> Exercise prompt
State how many lines of the entries below contain the string "text". Treat uppercase and lowercase letters as different, and give only the number.

[Extracted data entries]

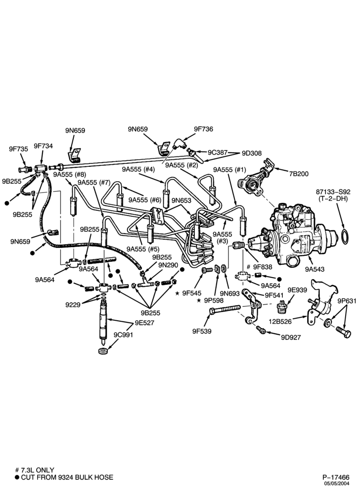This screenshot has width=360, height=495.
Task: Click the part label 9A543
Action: point(315,269)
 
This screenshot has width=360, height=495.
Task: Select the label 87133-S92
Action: point(336,192)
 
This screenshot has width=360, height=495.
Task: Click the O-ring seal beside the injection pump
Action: point(345,237)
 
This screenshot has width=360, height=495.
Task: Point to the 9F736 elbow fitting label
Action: point(203,129)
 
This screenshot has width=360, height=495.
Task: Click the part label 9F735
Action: point(18,148)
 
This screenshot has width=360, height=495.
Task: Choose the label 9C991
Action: point(123,335)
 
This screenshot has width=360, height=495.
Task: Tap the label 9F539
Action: point(202,331)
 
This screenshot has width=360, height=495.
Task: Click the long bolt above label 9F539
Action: point(225,309)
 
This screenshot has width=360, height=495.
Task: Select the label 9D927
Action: point(291,338)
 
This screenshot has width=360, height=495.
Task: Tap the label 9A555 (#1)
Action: point(229,169)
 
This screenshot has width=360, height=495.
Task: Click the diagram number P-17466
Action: point(336,477)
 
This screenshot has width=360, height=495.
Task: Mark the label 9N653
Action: point(181,200)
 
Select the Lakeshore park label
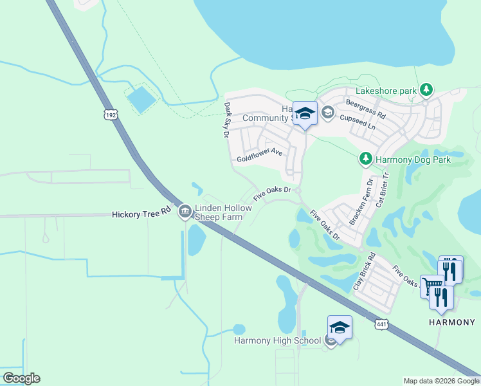390,91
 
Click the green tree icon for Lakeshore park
425,89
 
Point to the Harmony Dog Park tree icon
366,158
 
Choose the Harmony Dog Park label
413,159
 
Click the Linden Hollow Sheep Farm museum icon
185,210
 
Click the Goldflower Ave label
260,154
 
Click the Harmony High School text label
277,340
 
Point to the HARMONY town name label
452,322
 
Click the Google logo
21,378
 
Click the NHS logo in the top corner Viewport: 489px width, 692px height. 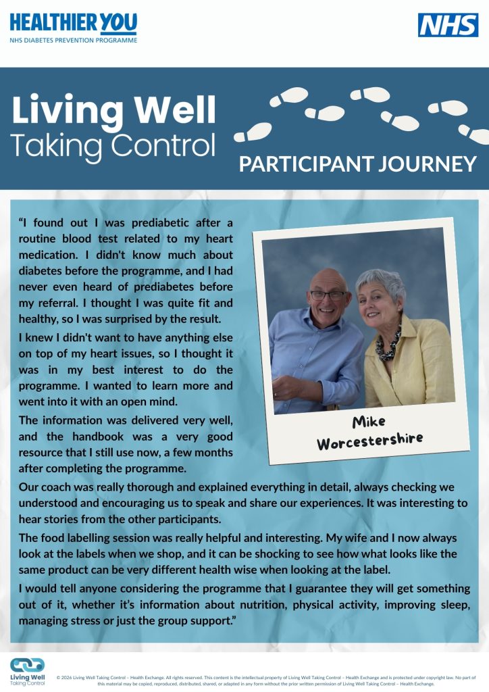point(448,25)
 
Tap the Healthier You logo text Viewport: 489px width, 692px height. point(73,24)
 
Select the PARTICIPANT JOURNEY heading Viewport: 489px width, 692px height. point(358,164)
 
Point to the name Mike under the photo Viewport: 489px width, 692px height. point(369,422)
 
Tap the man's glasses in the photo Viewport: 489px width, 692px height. point(328,295)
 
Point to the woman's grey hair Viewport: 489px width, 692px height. point(382,282)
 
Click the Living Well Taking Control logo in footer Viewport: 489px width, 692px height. point(28,671)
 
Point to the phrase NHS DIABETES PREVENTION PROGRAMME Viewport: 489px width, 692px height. point(73,41)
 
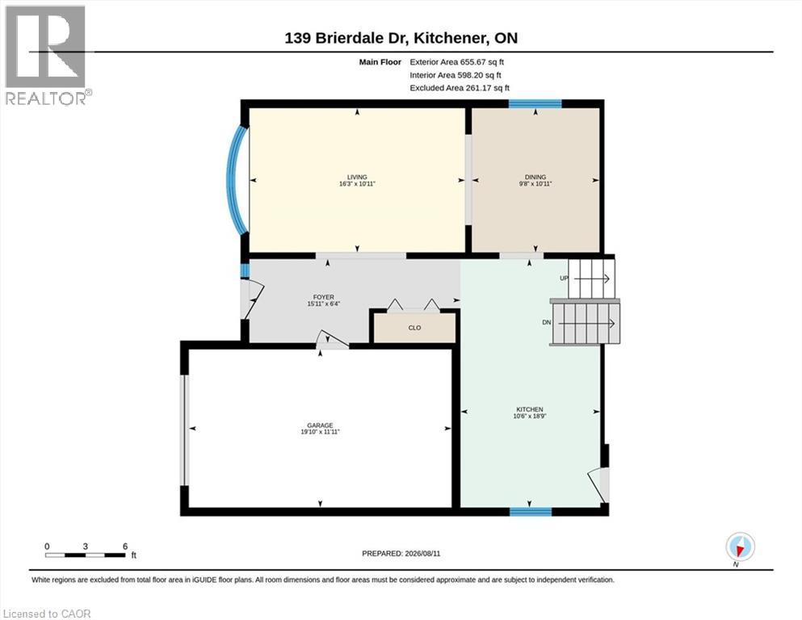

> Answer for this exercise
2